### Directions for this task
Your answer should consist of the lines in the following data that contain "dialog".
Extracted entries Start Marker
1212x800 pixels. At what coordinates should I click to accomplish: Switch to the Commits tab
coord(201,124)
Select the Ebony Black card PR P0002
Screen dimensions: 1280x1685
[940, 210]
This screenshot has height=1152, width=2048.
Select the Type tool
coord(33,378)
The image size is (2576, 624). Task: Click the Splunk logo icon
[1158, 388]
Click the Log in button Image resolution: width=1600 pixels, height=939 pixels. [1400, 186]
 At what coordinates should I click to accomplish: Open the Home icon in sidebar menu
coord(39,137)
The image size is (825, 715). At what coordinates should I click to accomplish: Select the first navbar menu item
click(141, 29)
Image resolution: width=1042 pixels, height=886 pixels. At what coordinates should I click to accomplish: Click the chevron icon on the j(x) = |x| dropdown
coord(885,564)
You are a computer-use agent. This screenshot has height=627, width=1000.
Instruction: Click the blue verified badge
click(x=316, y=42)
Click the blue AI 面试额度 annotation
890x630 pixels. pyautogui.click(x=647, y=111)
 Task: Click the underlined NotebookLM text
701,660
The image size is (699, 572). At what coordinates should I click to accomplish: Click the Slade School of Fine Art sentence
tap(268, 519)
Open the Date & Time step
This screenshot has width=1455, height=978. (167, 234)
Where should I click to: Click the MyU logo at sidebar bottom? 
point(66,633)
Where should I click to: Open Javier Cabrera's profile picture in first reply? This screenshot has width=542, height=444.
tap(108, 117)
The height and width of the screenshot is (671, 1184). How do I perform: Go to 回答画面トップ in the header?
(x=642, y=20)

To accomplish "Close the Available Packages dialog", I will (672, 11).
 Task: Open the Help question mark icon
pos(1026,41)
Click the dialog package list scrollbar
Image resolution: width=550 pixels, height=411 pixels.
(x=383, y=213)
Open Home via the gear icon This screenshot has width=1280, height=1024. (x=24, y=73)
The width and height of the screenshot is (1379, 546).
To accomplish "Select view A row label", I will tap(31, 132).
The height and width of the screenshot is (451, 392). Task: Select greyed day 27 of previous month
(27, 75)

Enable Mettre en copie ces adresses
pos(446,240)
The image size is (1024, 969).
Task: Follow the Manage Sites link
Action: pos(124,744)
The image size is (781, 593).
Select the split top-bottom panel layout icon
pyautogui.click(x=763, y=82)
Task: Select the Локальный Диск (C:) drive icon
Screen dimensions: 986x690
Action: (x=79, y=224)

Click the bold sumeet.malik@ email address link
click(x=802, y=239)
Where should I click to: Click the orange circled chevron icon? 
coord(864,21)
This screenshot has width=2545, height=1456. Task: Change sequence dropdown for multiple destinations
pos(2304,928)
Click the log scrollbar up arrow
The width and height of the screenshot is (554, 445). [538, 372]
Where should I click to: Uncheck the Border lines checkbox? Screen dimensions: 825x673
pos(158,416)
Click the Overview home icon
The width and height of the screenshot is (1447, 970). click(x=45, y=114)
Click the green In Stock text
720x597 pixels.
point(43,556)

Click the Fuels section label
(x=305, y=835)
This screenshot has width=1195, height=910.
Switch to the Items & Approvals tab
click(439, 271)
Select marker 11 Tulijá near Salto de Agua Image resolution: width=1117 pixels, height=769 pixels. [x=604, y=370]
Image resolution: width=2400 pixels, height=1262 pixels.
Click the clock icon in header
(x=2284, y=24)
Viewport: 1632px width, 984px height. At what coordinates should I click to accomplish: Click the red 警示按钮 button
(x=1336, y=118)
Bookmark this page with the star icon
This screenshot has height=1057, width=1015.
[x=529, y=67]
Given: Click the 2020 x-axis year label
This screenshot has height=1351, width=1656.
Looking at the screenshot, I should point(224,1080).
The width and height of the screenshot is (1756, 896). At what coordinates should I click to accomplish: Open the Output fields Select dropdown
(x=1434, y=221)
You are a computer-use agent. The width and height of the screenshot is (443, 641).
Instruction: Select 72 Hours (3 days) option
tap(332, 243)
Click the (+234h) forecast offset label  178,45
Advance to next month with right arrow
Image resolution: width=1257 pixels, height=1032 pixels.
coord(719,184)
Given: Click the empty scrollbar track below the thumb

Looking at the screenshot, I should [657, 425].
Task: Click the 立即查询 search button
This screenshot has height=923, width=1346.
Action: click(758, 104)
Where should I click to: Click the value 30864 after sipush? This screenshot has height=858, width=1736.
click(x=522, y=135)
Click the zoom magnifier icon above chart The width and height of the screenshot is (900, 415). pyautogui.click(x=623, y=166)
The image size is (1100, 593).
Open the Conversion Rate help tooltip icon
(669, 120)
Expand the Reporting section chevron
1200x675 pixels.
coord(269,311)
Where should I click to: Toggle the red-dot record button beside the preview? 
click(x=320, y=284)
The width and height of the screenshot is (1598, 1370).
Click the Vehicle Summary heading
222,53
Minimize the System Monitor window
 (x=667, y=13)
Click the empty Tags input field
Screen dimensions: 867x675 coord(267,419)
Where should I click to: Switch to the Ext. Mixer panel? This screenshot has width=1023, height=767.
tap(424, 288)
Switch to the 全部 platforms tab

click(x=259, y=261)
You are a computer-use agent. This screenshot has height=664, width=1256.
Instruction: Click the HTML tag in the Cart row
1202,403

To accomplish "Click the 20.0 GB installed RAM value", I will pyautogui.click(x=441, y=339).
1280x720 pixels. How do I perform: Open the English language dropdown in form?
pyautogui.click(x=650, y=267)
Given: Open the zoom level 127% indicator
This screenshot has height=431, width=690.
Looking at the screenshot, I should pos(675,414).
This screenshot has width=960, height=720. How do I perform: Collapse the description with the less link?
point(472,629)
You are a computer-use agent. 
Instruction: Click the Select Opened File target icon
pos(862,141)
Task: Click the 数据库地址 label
Extracted entries End Marker
### Exercise answer
To accomplish "Close the Available Packages dialog", I will (672, 11).
Click the dialog package list scrollbar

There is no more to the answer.